In a moment of supremely responsible adulting, I decided I should make a will. I made an appointment with a lawyer, and naively assumed this would be a case of divvying up my handbag collection and making provisions for various donkey sanctuaries. But the fact that I don’t have kids kept coming up, as did the issue of who will make decisions for me if I lose capacity. Suddenly, there was no ducking the issue. Who will care for me in my old age? Not the donkeys, that’s for sure. Having been forced to confront the issue, I now can’t stop thinking about it. It’s a scary question, no doubt, but I’m not so sure that not having kids is what makes that question scary.

We all want to live long lives, so I don’t think it’s the age bit that scares us. I honestly don’t give two stuffs about the prospect of living alone in my nineties, as long as I am hale and hearty. No, the thing that frightens all of us is becoming old and infirm. What if I get dementia? What if I have a stroke and can’t look after myself anymore? Who will take care of me? Will I be lonely?

But these aren’t just questions for the childfree, are they? What will any of us do when we are aged and infirm? I hate to say it, but there are care homes just full of older people who are both sick and lonely, and they have children. Having kids is no guarantee that someone will be there when you can no longer take care of yourself.

I’m not so sure that viewing your children as a retirement plan is the gold-plated guarantee against the terrors of infirmity it is assumed to be. I mean, what if you’re an arsehole? What if your kids are arseholes? There’s no insurance against that. And even if you’re all lovely and get along like a house on fire, is the dream of your children rallying around to support you in your old age even plausible anymore? I hate to sound like the harbinger of doom, but like jobs for life, homeownership, and single income families, I suspect that children supporting their parents in their infirmity is going to be very difficult for all but the wealthiest.

Getting older is simply becoming harder and harder. Many of us will likely be working until we are into our seventies, and even if we get to retire, in 20 years I doubt our state pension pots will be able to cover the cost of a bag of butter candy, let alone care costs. A report recently found that women would need to work 19 extra years in order to retire with the same pension pot as men. That sucks.

You know what else is unfair? You can do everything “right” in your life to secure your twilight years, and still get shafted. You can have kids, work hard, pay into your pension, and buy your own house, but what will happen if you need to go into a care home? Will your kids be able to afford the cost of that?

The average cost of a nursing home in the UK is £1,000 per week. The average care home is £800 per week. It’s quite possible that you will have to use your savings and the equity from your home to pay for that. It almost seems sensible to just spend the lot and throw yourself on the mercy of the state when the time comes. (I like to call that “Plan B”.)
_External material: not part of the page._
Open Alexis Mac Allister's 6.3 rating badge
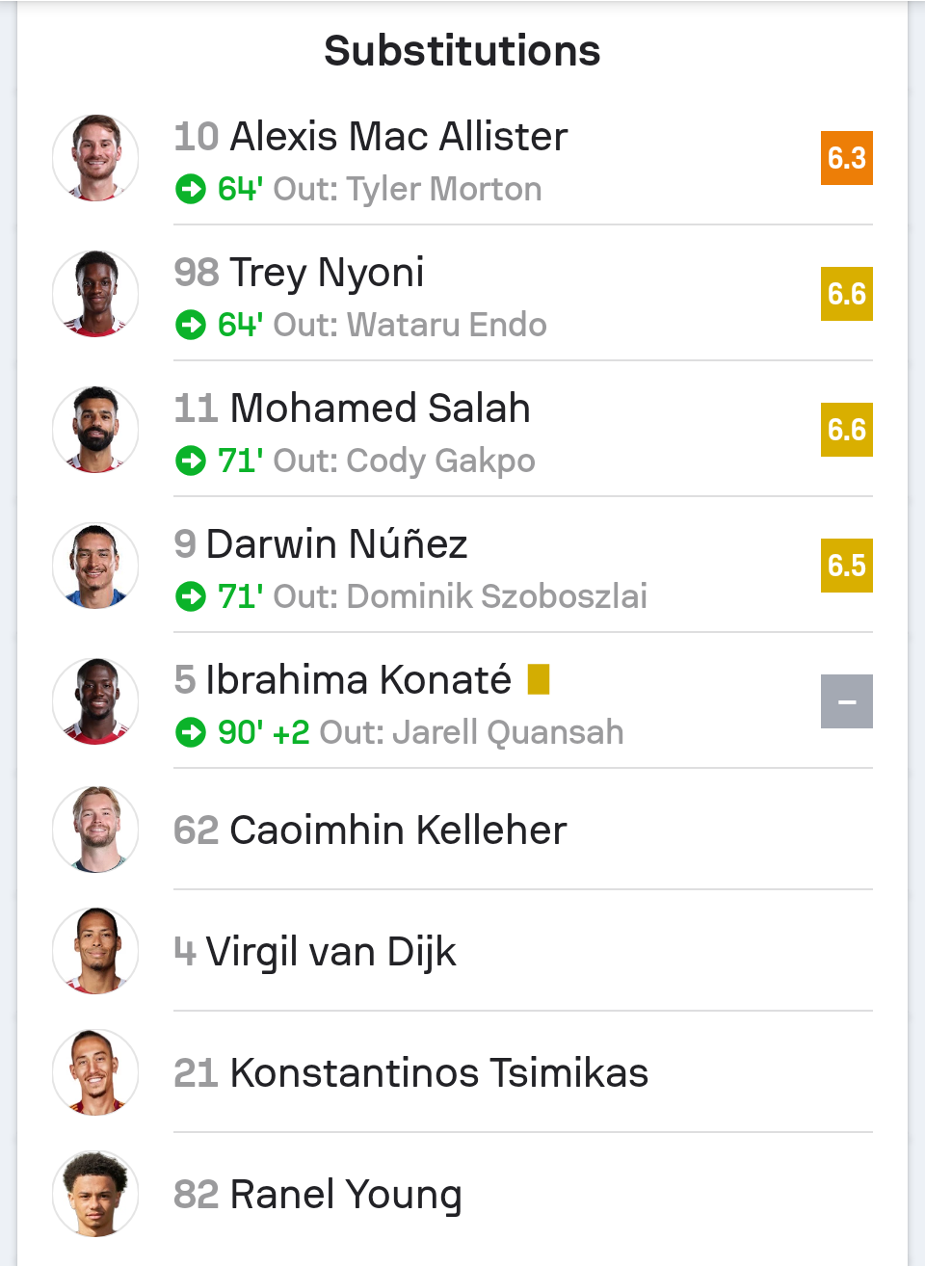coord(846,158)
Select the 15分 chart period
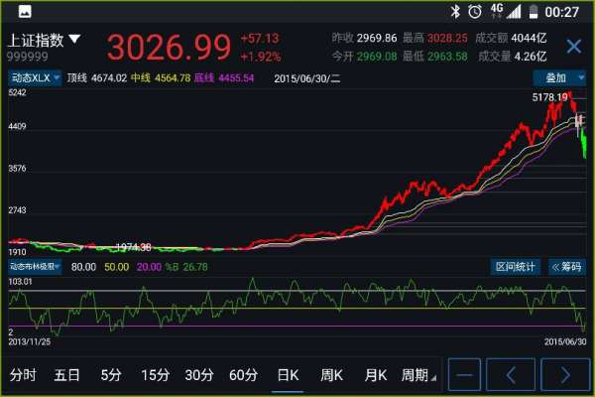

This is all sounding extremely depressing, and I will pick it up, I promise. But the simple fact is that the “what will you do when you are old” question is not just for people without kids! All of us need to start making plans, and the plan cannot be to just have children. So, what is my plan?

When people ask you: “What will you will do and you’re old when you don’t have kids,” really what they are asking is: “What you are going to do if you don’t have people in your life who love you enough to care for you?” It’s not really a question about kids, it’s a question about love. Who will love you? This is an important distinction to make, because love doesn’t have to come from your children, or even from your family.
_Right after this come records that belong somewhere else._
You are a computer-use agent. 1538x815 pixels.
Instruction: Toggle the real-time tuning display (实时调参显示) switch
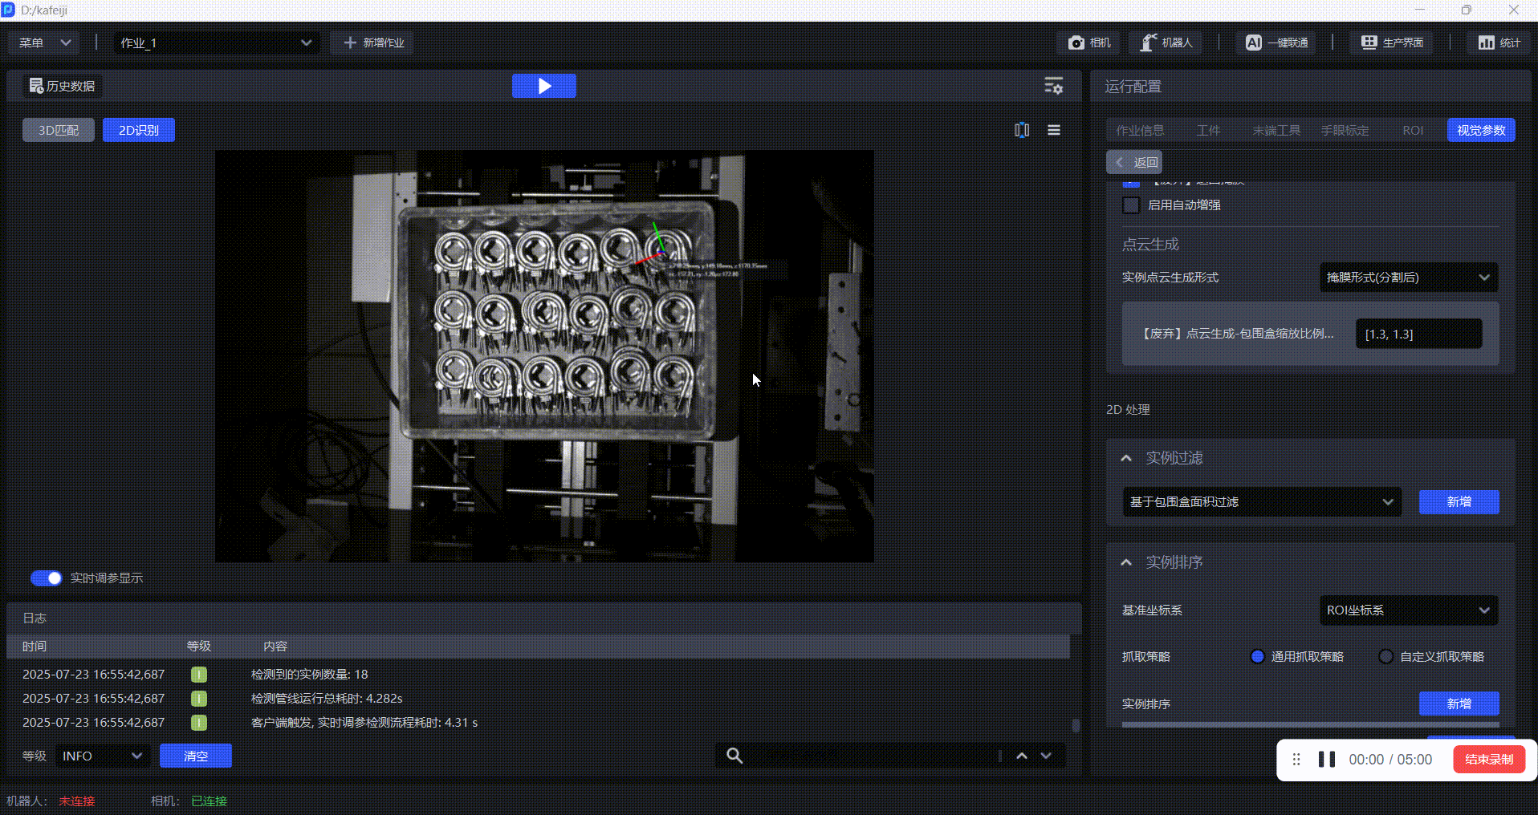tap(46, 578)
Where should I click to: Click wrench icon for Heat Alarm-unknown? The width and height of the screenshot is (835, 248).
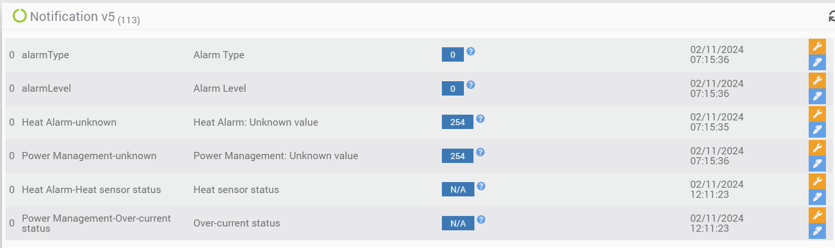pos(817,114)
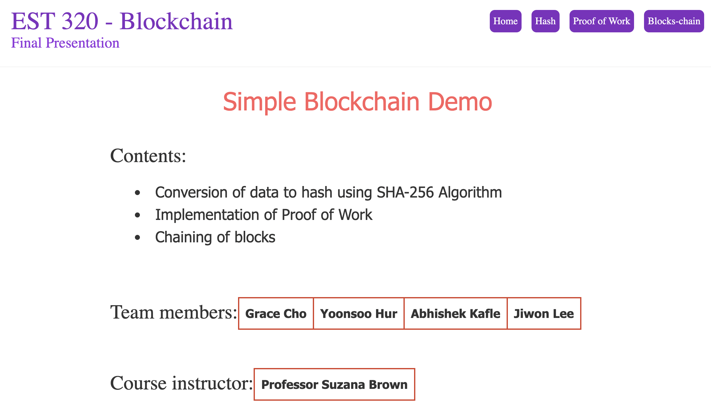Viewport: 711px width, 415px height.
Task: Click the Abhishek Kafle name box
Action: (456, 314)
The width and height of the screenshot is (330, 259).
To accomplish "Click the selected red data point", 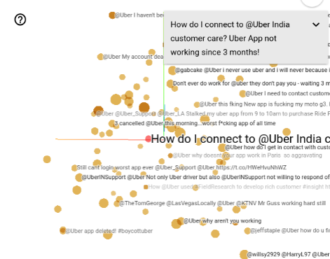I will (x=148, y=139).
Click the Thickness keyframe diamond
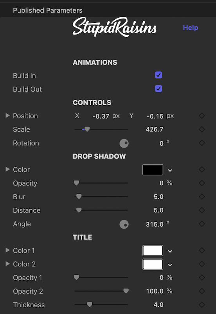Screen dimensions: 216x314 point(202,305)
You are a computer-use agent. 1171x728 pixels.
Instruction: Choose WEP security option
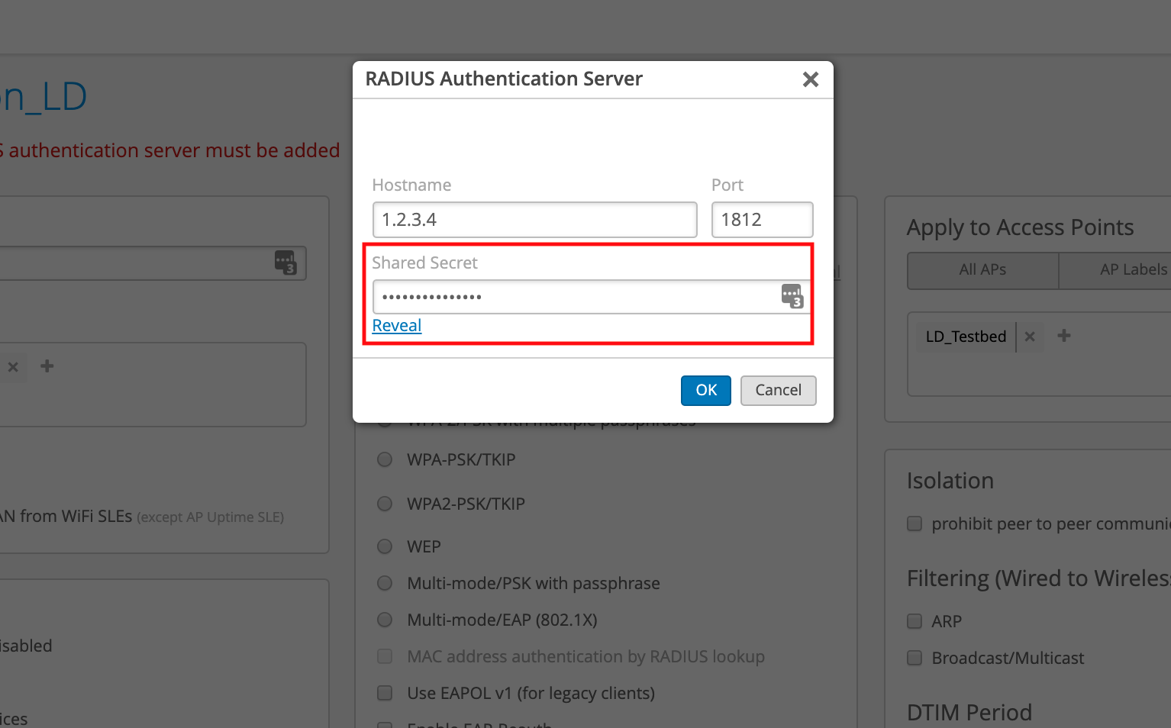click(385, 546)
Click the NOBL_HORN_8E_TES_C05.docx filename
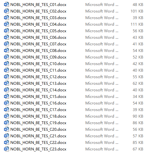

The American author bell hooks once wrote that “deep, abiding friendships are the place where many women know lasting love”. I have always found that quotation to be profoundly moving. It’s certainly true for me. I have friendships that go back to secondary school. I have friends who have outlasted every boyfriend, fling, and fancy I’ve ever had. I absolutely love my friends, and I know that they love me. These are the women who held my hair back from my face so I could vomit in a skip in my twenties. Of course I will wipe their arses for them in their eighties.

My friend Verity is a few years younger than me and also sans children. We have long joked about moving into a cottage in the forest together to make the most of our crone years, but I’m not so sure we are joking anymore. We send each other links to smallholdings for sale and have lengthy text conversations about whether or not we would keep animals.

The other week, we spent a significant chunk of the weekend combing over the thorny issue of sporting rights on rural land, just because we had found our “ideal’ retirement cottage. It’s mostly fantasy, but not all. I mean, would that be so crazy? Move in with your friends to support one another? I don’t think so. It worked for The Golden Girls.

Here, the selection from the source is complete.